How game developers can predict the future with correct forecasting techniques
/Our Production Director, Peter Willington, recently published a piece with Games Developer around forecasting and predictions when making video games. Good forecasting is hugely important to what we do, and our values, as good forecasting allows us to make great games without video game crunch.
Below we have an intro about predictions and forecasting from Peter as well as a link to where you can read the full article from him on Games Developer. If you’re interested in joining the games industry, how Auroch Digital works as a studio, or understanding how games are made, give it a read!
Stories about prediction ☔
Once, I bought a ticket for The National Lottery. You picked six numbers from a list that went up to 59. Then, on the night of the draw, after a quick prediction on who would win by Mystic Meg, a button was pushed beginning “the drawing process” from a giant machine filled with numbered balls, which would then randomly pick six regular balls and a “Bonus Ball”. If three or more of your numbers were drawn, you won a prize; the more numbers you got right, the higher the pay out. That day, I predicted the numbers of three balls, and I won a tenner.
This was, for all intents and purposes, a game of chance. Sure, it might theoretically be possible to predict which numbers would be drawn - either you believe it’s possible to have perfect knowledge of the physics at work and the state of all the atoms in the universe at the time of the draw, or you believe a TV astrologist from Accrington really was gifted the ability to read the future - but let’s just assume for now that neither of these things is possible. Winners of the lottery are able to predict which numbers will win, but their “method” is sheer luck.
Another time in my life, I went to Bristol city centre, where Auroch is based. I took a raincoat, because the weather forecast app I used claimed there was an 80% chance of rain. The app I use is generally right, so I predicted I would need a raincoat. It rained that day, so I got that prediction right too.
Prediction is not one thing 🤞
See, we often think of prediction as being a series of definitives: your prediction was either right or wrong; an event can either be predicted or it can’t; the value of types of predictions are worthwhile or worthless; you use one method of predicting or you use another; prediction methods work or they don’t. But as the examples above demonstrate, prediction actually sits on a series of scales.
For the lottery, there was almost 0% certainty I could predict which numbers would be chosen by Guinevere, but I still won, and my prediction model (guessing randomly) was the same used by millions of others who didn’t win. Not only that, but there are degrees of success; my “method” won me £10, but it could have won me £10 million.

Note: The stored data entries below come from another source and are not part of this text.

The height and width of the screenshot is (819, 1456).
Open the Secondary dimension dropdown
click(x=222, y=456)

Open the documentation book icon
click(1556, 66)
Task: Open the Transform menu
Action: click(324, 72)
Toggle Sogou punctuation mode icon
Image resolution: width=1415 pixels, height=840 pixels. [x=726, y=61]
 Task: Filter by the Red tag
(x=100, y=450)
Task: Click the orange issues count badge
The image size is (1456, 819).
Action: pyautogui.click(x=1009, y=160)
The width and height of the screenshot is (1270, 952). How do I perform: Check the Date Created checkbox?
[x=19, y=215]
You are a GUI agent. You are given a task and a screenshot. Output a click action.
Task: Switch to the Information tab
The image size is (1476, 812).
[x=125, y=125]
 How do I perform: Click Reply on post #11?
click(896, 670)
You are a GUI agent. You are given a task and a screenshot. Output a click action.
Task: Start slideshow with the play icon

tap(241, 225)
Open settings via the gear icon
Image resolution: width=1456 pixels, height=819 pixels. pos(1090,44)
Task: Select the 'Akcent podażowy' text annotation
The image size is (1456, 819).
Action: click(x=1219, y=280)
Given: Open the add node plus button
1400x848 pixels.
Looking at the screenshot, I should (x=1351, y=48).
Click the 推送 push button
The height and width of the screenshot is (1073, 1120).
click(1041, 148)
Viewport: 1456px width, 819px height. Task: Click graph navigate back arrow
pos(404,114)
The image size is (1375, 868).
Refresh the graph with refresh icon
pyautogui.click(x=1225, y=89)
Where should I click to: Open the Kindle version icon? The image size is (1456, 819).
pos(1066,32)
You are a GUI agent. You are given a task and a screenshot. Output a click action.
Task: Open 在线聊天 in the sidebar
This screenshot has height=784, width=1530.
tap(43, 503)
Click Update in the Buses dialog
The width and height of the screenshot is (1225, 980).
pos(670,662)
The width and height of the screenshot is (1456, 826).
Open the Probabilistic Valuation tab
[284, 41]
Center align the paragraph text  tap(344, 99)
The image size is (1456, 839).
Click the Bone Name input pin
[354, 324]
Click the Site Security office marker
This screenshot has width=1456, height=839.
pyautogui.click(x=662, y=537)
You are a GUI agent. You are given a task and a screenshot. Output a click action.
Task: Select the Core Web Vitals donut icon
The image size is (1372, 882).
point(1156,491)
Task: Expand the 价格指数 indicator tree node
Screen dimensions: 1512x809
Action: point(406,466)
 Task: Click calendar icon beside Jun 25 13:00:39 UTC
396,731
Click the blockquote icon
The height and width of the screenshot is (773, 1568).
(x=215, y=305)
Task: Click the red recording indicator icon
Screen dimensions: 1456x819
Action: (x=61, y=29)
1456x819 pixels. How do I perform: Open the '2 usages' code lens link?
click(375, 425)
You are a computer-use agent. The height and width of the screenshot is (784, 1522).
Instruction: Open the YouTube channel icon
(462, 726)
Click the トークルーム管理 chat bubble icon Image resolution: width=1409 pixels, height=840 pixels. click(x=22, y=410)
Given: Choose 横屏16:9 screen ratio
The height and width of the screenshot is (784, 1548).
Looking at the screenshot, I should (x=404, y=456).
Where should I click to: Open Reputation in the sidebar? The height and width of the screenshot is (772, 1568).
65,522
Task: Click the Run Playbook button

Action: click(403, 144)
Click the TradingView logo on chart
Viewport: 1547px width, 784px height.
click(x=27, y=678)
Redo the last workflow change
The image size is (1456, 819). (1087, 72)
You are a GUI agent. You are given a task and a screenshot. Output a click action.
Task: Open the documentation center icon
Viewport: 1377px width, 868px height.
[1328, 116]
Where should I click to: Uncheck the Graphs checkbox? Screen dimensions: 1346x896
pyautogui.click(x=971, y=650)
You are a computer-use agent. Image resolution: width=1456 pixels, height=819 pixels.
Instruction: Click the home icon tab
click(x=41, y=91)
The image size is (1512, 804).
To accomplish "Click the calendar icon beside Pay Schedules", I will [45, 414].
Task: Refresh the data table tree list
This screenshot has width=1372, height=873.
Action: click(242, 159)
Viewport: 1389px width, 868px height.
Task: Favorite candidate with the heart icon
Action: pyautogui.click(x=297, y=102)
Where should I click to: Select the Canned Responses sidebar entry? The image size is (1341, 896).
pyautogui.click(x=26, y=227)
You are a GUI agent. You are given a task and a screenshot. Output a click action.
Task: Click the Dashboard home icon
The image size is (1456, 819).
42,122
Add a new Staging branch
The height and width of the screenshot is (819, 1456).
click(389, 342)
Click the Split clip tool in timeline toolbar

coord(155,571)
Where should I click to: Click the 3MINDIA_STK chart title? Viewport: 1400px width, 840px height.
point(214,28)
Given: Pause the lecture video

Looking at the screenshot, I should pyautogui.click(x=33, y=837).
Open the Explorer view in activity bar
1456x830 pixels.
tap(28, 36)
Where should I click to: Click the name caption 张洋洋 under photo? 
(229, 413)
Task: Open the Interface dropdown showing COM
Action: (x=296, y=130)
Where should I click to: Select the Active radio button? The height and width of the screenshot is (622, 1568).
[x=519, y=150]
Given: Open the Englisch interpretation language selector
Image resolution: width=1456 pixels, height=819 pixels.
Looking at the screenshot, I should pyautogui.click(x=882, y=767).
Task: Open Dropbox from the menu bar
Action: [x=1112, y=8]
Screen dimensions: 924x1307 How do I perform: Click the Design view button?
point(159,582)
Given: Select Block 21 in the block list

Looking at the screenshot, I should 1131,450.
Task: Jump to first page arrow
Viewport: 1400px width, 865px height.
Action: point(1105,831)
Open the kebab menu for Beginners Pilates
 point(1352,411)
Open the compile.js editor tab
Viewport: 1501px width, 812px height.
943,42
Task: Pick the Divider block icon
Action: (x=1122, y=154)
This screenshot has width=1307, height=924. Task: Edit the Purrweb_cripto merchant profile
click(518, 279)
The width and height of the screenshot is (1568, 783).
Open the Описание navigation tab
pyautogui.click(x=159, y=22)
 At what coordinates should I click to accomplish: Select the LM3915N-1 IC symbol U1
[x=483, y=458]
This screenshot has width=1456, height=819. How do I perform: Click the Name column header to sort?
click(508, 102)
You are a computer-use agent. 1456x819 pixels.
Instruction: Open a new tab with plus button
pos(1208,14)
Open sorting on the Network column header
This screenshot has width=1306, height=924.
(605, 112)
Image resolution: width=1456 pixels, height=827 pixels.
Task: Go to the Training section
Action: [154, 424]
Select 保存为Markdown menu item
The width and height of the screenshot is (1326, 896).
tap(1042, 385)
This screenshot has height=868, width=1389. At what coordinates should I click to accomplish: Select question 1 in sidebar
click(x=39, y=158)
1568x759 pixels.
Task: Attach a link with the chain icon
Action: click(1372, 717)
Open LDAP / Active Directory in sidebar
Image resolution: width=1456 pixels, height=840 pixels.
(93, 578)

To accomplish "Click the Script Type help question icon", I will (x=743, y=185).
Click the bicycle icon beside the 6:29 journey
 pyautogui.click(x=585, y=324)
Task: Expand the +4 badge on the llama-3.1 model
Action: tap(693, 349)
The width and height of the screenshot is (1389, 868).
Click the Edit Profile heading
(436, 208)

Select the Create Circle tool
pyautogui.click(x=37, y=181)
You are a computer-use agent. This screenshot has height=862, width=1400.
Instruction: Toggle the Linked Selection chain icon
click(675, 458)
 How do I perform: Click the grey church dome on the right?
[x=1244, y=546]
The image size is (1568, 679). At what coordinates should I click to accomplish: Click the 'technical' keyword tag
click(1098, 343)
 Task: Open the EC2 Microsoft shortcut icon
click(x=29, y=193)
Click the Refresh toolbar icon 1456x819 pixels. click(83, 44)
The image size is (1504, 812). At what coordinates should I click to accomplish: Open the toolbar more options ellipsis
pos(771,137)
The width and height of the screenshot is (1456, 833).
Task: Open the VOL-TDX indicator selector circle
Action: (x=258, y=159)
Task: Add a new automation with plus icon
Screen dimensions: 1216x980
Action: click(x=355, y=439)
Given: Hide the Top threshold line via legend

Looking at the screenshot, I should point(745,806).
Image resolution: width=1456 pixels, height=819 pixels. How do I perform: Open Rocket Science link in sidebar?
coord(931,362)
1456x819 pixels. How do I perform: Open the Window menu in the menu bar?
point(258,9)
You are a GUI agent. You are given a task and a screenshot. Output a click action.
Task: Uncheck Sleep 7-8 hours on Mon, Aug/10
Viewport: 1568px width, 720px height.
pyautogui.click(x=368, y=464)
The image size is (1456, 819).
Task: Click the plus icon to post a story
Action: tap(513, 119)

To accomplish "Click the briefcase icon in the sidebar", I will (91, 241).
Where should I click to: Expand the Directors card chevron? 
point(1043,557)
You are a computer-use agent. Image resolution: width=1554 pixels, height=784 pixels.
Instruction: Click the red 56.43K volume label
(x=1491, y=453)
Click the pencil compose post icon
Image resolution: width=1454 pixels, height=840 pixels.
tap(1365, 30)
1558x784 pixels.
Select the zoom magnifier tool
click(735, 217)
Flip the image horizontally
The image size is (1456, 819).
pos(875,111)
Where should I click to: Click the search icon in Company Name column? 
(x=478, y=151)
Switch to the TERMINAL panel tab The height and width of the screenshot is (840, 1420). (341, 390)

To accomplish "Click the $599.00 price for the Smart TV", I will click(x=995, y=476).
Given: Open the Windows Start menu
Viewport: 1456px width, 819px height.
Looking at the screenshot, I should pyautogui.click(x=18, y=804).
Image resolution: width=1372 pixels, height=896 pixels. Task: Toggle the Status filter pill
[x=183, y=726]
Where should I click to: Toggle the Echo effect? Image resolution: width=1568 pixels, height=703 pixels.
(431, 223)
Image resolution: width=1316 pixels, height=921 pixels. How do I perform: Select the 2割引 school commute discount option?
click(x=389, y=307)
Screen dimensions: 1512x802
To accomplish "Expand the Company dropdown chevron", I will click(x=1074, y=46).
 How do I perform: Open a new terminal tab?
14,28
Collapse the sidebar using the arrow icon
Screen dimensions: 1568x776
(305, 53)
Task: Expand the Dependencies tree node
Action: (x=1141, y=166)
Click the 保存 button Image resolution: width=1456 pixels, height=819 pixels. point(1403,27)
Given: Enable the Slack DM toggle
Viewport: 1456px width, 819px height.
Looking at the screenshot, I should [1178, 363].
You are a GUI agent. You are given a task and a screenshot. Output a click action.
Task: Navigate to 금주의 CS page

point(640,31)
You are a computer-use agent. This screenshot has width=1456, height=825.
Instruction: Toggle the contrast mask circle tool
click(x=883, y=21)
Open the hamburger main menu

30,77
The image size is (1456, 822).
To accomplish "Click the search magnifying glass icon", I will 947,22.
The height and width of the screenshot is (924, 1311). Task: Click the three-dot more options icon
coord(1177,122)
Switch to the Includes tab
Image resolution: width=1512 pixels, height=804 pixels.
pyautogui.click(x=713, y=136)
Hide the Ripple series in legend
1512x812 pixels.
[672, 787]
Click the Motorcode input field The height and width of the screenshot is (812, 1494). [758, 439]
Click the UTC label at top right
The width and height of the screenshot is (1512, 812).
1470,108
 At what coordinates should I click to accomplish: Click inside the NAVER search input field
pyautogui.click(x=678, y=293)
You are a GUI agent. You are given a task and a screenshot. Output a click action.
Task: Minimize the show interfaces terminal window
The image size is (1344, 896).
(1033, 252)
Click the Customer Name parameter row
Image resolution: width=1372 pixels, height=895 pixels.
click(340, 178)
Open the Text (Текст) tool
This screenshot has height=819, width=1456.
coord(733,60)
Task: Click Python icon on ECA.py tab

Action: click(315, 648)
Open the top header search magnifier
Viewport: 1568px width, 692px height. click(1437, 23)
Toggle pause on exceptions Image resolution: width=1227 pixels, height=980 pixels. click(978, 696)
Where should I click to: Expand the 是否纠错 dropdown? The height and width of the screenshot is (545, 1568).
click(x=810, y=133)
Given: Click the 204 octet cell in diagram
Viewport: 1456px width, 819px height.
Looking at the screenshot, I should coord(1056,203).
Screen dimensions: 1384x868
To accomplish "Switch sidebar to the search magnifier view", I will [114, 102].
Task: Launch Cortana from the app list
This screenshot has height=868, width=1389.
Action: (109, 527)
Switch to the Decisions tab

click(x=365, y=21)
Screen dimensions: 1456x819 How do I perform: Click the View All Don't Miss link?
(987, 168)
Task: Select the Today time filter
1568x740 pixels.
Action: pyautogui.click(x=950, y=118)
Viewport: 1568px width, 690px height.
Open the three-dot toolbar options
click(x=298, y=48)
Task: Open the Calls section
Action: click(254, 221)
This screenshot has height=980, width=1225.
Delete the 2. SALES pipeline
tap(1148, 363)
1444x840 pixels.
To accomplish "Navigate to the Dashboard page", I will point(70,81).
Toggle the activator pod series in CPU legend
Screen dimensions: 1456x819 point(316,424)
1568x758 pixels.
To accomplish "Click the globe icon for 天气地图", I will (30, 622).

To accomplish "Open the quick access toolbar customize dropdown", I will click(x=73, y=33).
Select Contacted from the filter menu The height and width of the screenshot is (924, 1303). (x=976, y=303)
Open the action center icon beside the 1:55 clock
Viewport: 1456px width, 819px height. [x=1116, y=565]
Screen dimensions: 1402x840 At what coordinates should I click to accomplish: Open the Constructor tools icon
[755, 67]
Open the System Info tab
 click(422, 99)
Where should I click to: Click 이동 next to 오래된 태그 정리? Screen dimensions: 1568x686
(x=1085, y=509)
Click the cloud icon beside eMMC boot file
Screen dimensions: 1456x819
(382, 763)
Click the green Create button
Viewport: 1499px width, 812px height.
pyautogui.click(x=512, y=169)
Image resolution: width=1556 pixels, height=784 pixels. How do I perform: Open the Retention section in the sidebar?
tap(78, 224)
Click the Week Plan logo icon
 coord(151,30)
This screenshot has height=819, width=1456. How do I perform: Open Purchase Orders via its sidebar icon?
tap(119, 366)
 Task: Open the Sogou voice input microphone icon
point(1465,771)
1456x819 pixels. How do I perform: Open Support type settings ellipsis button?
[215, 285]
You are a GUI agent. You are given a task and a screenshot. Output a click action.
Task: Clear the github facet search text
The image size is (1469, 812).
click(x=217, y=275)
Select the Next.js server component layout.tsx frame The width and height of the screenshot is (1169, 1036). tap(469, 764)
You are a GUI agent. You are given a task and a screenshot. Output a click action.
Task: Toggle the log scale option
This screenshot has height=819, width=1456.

My weather app defined an amount of certainty for rain. It didn’t say “it will rain” or “it won’t rain”, instead it effectively said “80% of the times we have this data, it rains”. And even then I added to this prediction an appropriate weighting to the app itself’s ability to predict weather accurately.
Prediction then, is complex and messy.
Predictions and video games 🎮
Making video games, or any commercial art, is also complex and messy. During development things go wrong, a turn of events up-ends everything, assumptions are challenged, consumer tastes change. This isn’t a complicated environment we’re working in, it’s a complex one.
But this doesn’t mean that we’re playing a game of chance when it comes to predicting many of the things that we care about when making video games. In fact, I would argue that we can get reasonably good at prediction within the medium, and I think forecasting is one of them.